*Task to complete*. Please copy each of the rows below character for character, changing nothing.

*Data lines*.
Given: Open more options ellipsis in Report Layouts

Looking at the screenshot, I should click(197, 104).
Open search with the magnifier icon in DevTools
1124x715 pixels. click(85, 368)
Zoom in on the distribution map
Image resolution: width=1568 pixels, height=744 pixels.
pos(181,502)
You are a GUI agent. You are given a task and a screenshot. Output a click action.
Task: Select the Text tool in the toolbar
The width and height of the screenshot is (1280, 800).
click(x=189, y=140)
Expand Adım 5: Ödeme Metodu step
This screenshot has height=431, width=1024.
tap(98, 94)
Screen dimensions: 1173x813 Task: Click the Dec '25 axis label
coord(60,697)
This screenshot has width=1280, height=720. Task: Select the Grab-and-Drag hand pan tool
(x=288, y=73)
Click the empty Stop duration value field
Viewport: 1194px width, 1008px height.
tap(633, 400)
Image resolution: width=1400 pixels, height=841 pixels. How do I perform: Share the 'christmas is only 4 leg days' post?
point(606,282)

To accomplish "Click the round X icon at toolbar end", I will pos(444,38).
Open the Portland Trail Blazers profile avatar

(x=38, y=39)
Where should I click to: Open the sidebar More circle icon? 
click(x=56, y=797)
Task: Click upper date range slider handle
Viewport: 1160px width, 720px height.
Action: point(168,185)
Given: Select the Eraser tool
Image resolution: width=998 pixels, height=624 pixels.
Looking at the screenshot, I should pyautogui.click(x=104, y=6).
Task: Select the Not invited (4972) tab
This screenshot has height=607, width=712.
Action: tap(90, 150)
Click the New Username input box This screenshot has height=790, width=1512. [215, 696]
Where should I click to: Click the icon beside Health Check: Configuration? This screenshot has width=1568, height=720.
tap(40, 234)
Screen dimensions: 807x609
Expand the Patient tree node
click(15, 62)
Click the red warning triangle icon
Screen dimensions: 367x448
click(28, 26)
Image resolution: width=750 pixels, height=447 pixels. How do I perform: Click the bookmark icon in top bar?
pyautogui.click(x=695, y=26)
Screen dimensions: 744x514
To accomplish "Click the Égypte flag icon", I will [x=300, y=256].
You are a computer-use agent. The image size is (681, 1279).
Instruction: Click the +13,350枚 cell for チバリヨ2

*Response*.
Given: Open more options ellipsis in Report Layouts

Looking at the screenshot, I should click(197, 104).
Open search with the magnifier icon in DevTools
1124x715 pixels. click(85, 368)
Zoom in on the distribution map
Image resolution: width=1568 pixels, height=744 pixels.
pos(181,502)
You are a GUI agent. You are given a task and a screenshot. Output a click action.
Task: Select the Text tool in the toolbar
The width and height of the screenshot is (1280, 800).
click(x=189, y=140)
Expand Adım 5: Ödeme Metodu step
This screenshot has height=431, width=1024.
tap(98, 94)
Screen dimensions: 1173x813 Task: Click the Dec '25 axis label
coord(60,697)
This screenshot has width=1280, height=720. Task: Select the Grab-and-Drag hand pan tool
(x=288, y=73)
Click the empty Stop duration value field
Viewport: 1194px width, 1008px height.
tap(633, 400)
Image resolution: width=1400 pixels, height=841 pixels. How do I perform: Share the 'christmas is only 4 leg days' post?
point(606,282)

To accomplish "Click the round X icon at toolbar end", I will pos(444,38).
Open the Portland Trail Blazers profile avatar

(x=38, y=39)
Where should I click to: Open the sidebar More circle icon? 
click(x=56, y=797)
Task: Click upper date range slider handle
Viewport: 1160px width, 720px height.
Action: point(168,185)
Given: Select the Eraser tool
Image resolution: width=998 pixels, height=624 pixels.
Looking at the screenshot, I should pyautogui.click(x=104, y=6).
Task: Select the Not invited (4972) tab
This screenshot has height=607, width=712.
Action: tap(90, 150)
Click the New Username input box This screenshot has height=790, width=1512. [215, 696]
Where should I click to: Click the icon beside Health Check: Configuration? This screenshot has width=1568, height=720.
tap(40, 234)
Screen dimensions: 807x609
Expand the Patient tree node
click(15, 62)
Click the red warning triangle icon
Screen dimensions: 367x448
click(28, 26)
Image resolution: width=750 pixels, height=447 pixels. How do I perform: Click the bookmark icon in top bar?
pyautogui.click(x=695, y=26)
Screen dimensions: 744x514
To accomplish "Click the Égypte flag icon", I will [x=300, y=256].
You are a computer-use agent. The image size is (681, 1279).
Instruction: Click the +13,350枚 cell for チバリヨ2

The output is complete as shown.